Leonardo Boff, filósofo, teólogo e escritor.
Uma
das vantagens da globalização, que não é só econômico-financeira, mas
também cultural, é permitir-nos colher valores pouco desenvolvidos em
nossa cultura ocidental. No caso, temos a ver com o Feng-Shui chinês. Literalmente significa vento (feng) e água (shui). O vento leva o Chi, a energia universal, e a água o retém. Personalizado significa “o mestre das receitas”: o sábio que, a partir de sua observação da natureza e da fina sintonia com o Chi,indicava o rumo dos ventos e o veios d’água e, assim, como bem montar a moradia.
Beatriz Bartoly, em sua brilhante tese em filosofia na UERJ, da qual
fui orientador, escreve: “o Feng Shui nos remete para uma forma de zelo
carinhoso” –nós diríamos cuidadoso e terno– “com o banal de nossa
existência, que no Ocidente, por longo tempo, tem sido desprestigiado e
menosprezado: cuidar das plantas, dos animais, arrumar a casa, cuidar da
limpeza, da manutenção dos aposentos, preparar os alimentos, ornamentar
o cotidiano com a prosaica e, ao mesmo tempo, majestosa beleza da
natureza. Porém mais do que as construções e as obras humanas é a sua
conduta e a sua ação que é o alvo maior desta filosofia de vida, pois
mais do que os resultados, o Feng-Shui visa o processo. É o exercício de
embelezamento que importa, mais do que o belo cenário que se quer
construir. O valor está na ação e não no seu efeito, na conduta e não
na obra.”
Como se depreende, a filosofia Feng-Shui visa antes o sujeito que o
objeto, mais a pessoa do que ambiente e a casa em si. A pessoa precisa
envolver-se no processo, desenvolver a percepção do ambiente, captar
os fluxos energéticos e os ritmos da natureza. Deve assumir uma conduta
em harmonia com os outros, com o cosmos e com os processos rítmicos da
natureza. Quando tiver criado essa ecologia interior, estará capacitado
para organizar, com sucesso, sua ecologia exterior.
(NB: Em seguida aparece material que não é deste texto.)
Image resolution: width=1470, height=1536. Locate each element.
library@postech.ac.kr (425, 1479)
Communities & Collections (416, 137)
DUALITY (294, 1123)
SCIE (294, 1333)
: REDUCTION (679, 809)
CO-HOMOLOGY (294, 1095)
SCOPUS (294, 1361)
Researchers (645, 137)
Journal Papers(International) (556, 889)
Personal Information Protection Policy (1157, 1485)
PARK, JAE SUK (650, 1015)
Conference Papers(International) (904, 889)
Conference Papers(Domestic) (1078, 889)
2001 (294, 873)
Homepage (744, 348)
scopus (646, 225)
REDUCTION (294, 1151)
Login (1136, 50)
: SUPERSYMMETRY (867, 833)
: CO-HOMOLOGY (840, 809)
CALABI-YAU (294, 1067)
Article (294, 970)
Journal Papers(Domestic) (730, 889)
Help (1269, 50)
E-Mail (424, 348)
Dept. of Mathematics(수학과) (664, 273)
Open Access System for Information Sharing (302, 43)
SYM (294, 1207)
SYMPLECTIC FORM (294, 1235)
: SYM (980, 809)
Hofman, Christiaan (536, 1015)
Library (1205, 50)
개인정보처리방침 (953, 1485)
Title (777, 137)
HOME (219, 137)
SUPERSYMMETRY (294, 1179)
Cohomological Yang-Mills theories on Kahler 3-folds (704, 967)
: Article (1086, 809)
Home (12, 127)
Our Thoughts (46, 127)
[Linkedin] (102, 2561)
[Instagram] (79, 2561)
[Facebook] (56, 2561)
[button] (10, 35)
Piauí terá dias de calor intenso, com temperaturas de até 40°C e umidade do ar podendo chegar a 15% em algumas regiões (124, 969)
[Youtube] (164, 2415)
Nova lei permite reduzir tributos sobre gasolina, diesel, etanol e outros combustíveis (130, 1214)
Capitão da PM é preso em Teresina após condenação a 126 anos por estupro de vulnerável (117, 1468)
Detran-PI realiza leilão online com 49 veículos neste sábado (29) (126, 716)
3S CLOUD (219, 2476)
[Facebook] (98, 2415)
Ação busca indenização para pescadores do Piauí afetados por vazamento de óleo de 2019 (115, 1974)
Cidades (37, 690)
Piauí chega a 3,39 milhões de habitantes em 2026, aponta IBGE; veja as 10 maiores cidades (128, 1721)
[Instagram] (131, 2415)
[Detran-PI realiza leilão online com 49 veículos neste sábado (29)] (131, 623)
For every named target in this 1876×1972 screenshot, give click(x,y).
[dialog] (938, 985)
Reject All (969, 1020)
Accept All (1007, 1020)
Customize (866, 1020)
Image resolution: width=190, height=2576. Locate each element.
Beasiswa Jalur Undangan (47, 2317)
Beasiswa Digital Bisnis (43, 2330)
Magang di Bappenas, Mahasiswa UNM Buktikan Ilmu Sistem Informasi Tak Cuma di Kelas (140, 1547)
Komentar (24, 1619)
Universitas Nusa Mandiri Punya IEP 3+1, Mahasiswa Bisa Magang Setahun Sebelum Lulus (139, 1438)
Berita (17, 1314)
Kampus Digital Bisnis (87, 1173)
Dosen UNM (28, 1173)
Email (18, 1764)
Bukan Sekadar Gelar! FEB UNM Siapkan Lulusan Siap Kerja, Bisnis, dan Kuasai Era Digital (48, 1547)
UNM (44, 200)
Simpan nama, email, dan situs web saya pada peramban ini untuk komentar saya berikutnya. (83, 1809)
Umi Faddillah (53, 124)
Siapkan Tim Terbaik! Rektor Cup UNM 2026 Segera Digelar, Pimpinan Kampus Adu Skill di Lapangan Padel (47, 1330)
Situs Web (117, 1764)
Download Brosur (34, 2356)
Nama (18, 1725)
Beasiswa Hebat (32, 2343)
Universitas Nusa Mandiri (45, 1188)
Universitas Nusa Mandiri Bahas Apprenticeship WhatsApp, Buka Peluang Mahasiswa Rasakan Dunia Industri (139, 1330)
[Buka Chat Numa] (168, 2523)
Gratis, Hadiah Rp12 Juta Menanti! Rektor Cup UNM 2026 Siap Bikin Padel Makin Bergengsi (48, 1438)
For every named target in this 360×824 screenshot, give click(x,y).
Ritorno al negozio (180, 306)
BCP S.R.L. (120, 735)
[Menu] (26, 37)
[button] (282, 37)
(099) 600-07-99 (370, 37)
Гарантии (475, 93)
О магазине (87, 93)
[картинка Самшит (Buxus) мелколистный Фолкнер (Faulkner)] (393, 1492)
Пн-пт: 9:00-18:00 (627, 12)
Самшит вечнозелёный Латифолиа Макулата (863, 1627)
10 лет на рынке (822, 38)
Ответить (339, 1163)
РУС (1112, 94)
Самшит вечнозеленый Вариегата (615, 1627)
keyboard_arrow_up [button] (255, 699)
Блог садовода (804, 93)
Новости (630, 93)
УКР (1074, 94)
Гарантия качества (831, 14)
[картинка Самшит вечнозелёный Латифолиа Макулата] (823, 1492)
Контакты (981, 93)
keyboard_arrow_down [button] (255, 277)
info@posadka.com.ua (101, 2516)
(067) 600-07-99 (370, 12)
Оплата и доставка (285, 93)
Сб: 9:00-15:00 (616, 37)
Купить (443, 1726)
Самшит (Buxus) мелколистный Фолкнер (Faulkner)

Mais que uma ciência e uma arte, o Feng Shui é fundamentalmente uma
sabedoria, uma ética ecológico-cósmica de como cuidar da correta
distribuição do Chi em nosso ambiente inteiro.
Nas suas múltiplas facetas o Feng Shui representa uma síntese acabada
do cuidado na forma como se organiza o jardim, a casa ou o apartamento,
com harmoniosa integração dos elementos presentes. Podemos até dizer que
os chineses, como os gregos clássicos, são os incansáveis buscadores do
equilíbrio dinâmico em todas as coisas.
O supremo ideal da tradição chinesa, que encontrou no budismo e no
taoismo sua melhor expressão, representada por Lao-Tse (do V-VI século
A.C.) e por Chuang-Tzu (século IV-V A.C.), consiste em procurar a
unidade mediante um processo de integração das diferenças,
especialmente das conhecidas polaridades deyin/yang,
masculino/feminino, espaço/tempo, celestial/terrenal, entre outras. O
Tao representa essa integração, realidade inefável com a qual a pessoa
busca se unir.
Tao significa caminho e método, mas também aEnergia misteriosa e secreta que
produz todos os caminhos e projeta todos os métodos. Ele é inexprimível
em palavras, diante dele vale o nobre silêncio. Subjaz na polaridade
do yine do yang e através deles se manifesta. O ideal humano é chegar a uma união tão profunda com o Tao que se produza o satori,
a iluminação. Para os taoistas o bem supremo não se dá no além morte,
como para os cristãos, mas ainda no tempo e na história, mediante uma
experiência de não-dualidade e de integração no Tao. Ao morrer a pessoa
mergulha no Tao e se uni-fica com ele.
Para se alcançar esta união, faz-se imprescindível a sintonia com a energia vital que perpassa o céu e a terra: o Chi. Chi é intraduzível, mas equivale ao ruah dos judeus, aopneuma dos gregos, ao spiritus dos latinos e ao axé dos yoruba/nagô, ao vácuo quântico dos cosmólogos: expressões que designam a Energia suprema e cósmica que subjaz e sustenta todos os seres.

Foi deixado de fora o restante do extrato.